Trecho fornecido -
Há uma cena de Parque Mayer, o penúltimo filme de António-Pedro Vasconcelos (que morreu esta terça-feira, 5 de março, aos 84 anos), em que umas das personagens explica a outra, uma atriz, no palco de um teatro vazio, o prazer que é vê-lo cheio de pessoas a aplaudir, mostrando que gostaram do que lhes foi apresentado. Foi sempre a pensar nesse grande público – que geralmente foge do cinema português como o diabo da cruz — na sua satisfação, com competência, qualidade e valor comercial, que António-Pedro Vasconcelos fez os seus filmes. E vários deles foram sucessos de bilheteira, o que representa uma proeza num cinema que continua a não ter uma indústria que produza filmes mainstream apresentáveis, e em quantidade e qualidade, que funcionem minimamente no mercado. Aquilo o que o falecido José Fonseca e Costa chamava “o pão com manteiga” do cinema nacional.

Tarefa a realizar -
Indique, por favor, se cada afirmação abaixo está de acordo com o texto sobre António-Pedro Vasconcelos, respondendo sim ou não e citando as palavras exatas do texto que o decidem.
1. Parque Mayer foi o último filme de António-Pedro Vasconcelos.
2. António-Pedro Vasconcelos morreu aos 84 anos.
3. Vários filmes de António-Pedro Vasconcelos foram sucessos de bilheteira.
Os dados não têm qualquer relação com o texto sobre António-Pedro Vasconcelos.

Material fornecido -
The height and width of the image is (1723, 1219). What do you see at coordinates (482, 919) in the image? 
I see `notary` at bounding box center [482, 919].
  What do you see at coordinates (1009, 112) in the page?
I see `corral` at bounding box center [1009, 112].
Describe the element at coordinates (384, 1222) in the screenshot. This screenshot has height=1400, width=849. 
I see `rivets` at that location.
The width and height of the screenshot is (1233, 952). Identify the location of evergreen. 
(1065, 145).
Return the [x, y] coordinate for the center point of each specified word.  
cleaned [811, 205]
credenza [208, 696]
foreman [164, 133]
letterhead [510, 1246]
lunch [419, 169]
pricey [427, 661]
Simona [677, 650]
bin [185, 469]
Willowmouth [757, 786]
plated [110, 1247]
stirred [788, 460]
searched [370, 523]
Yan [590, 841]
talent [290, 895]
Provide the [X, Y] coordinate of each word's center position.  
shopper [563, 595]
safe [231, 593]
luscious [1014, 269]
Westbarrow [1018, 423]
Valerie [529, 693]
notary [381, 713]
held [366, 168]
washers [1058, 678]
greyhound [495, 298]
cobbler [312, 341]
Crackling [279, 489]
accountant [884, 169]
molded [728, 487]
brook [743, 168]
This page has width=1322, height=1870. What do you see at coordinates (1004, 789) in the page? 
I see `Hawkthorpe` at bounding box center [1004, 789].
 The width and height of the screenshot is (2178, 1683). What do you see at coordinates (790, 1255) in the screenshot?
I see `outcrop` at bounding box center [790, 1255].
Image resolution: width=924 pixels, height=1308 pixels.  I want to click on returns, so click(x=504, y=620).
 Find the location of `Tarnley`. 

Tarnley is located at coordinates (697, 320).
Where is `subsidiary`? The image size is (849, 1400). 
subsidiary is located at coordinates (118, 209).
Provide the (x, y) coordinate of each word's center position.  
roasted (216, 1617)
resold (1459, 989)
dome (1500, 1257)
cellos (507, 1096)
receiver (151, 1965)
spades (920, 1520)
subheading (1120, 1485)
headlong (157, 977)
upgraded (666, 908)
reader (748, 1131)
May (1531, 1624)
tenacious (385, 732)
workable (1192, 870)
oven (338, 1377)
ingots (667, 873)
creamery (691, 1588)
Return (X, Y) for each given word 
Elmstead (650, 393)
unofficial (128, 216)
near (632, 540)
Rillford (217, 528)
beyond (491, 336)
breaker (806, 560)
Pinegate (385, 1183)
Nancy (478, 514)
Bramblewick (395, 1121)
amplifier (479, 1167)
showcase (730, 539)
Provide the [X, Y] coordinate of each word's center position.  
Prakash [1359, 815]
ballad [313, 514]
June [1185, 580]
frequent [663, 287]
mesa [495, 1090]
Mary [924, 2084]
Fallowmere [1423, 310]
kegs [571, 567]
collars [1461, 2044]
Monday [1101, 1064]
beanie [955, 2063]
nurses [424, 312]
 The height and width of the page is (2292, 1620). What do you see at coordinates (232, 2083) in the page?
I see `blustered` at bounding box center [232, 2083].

Resposta ao exercício -
1. Não: “o penúltimo filme de António-Pedro Vasconcelos”
2. Sim: “aos 84 anos”
3. Sim: “vários deles foram sucessos de bilheteira”